This study analyzed the relative efficiency of three levels of public primary healthcare facilities in Afghanistan operated by NGOs. We found that different types of health facilities delivered BPHS with varying degrees of efficiency. Providing primary healthcare in CHCs was more efficient than in BHCs and SHCs. Our results also demonstrate potential areas where improvements in resource allocation and use could lead to more efficient health service provision.
Average separate efficiency scores in our study ranged 0.73–0.90 for the different levels. This finding is consistent with efficiency scores calculated using a similar methodology in other countries [11,12,13]. We found that facilities that provide more comprehensive care are more efficient, and therefore have limited room for potential efficiency gains. In contrast, lower-level facilities are less efficient, and therefore may have more room for improvement in efficiency.
Studies conducted in some developing countries report that the majority of primary healthcare facilities are relatively inefficient. For example, a study in Ghana found that 78% of primary health facilities were inefficient [14] and a study in South Africa determined that 70% of primary healthcare facilities were inefficient [15]. Our findings show that 60% of BHCs and SHCs have average efficiency scores of 0.70 or less which make them relatively inefficient.
In addition, we found that the difference in efficiency between the lowest and highest efficiency quintiles, was much broader in facilities that offer fewer services (a range between mean separate efficiency of the highest and lowest quintiles of 0.15 in CHCs, 0.26 in BHCs, and 0.39 in SHCs). The last two offer fewer services than CHCs.

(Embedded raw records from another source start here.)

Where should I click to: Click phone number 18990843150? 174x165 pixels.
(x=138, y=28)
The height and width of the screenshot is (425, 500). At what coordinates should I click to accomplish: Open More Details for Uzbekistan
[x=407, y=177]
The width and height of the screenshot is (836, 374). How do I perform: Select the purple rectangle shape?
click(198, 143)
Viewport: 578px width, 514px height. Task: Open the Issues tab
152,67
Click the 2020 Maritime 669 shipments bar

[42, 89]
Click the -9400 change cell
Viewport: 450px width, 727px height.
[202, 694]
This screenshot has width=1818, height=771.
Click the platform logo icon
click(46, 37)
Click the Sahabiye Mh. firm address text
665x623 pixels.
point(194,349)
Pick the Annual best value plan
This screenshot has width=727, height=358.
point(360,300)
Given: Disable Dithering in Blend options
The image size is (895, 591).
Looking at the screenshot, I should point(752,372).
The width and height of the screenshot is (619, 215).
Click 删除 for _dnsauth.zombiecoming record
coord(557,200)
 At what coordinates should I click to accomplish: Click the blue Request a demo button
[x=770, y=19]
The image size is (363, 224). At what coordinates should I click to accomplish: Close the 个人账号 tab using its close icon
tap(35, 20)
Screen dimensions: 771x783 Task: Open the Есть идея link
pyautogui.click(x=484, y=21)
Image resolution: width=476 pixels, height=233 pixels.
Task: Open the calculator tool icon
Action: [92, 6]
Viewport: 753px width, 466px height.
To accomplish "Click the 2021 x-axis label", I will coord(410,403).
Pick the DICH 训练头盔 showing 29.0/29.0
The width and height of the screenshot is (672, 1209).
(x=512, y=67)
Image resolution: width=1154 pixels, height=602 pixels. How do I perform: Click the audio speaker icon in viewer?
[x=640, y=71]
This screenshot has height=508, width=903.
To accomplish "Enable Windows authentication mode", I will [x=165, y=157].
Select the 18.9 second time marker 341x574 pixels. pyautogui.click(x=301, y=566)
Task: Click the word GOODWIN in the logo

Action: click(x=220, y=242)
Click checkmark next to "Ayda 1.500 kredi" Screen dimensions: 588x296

At the lower level health facilities (BHCs and SHCs), we found a wide range of efficiency scores. The separate efficiency score for the lowest quintile of BHCs and SHCs were 0.67 and 0.58 respectively, suggesting that 32.9% and 42.5% of resources could be saved in each facility type, while maintaining the same level of care. Our multivariate analysis confirmed these findings. In order to put this into perspective, in total, USD$7.14 million could be saved had all BHCs and SHCs performed to the level of their most efficient peers. Alternatively, the less efficient health facilities could also increase their outputs with the same level of inputs.
Capital investment in health facilities has been associated with better performance of health facilities in terms of efficiency. This is understandable, especially when the investment is in very needed technologies that once purchased will run for many years. On the other hand, better equipped health facilities will be able to serve more consumers due to efficient use of staff time and higher people trust in the health facility. However, while supporting staff contribution to the cleanliness and safety of health facilities is essential, their share as percentage of total health facility expenditure has been associated with lower efficiency. This should be studied further.
A study in Ghana found that health facilities in urban areas were performing relatively more efficiently compared to rural health facilities [5]. While we did not consider urban vs. rural locations, our findings confirm the importance of geography. Multivariate analysis showed that provinces with a higher hardship scores, reflecting among other parameters, remoteness and more serious security considerations, are working less efficiently.
Several limitations of this study should be acknowledged. First, the EMIS collects capital expenditure, but it does not consider depreciation. However, since depreciation is likely to be even among the types of facilities, we do not expect this to affect our findings. Second, the expenditure incurred in the study period (2016 calendar year) may not necessarily have been used to fund service delivery in the same time period, as some health facilities may have procured medicine for 2017 at the end of 2016. However, some facilities may have procured commodities in 2015 that were used in 2016 and were not measured in our data. We expect that these cancel each other, reducing the possibility of bias.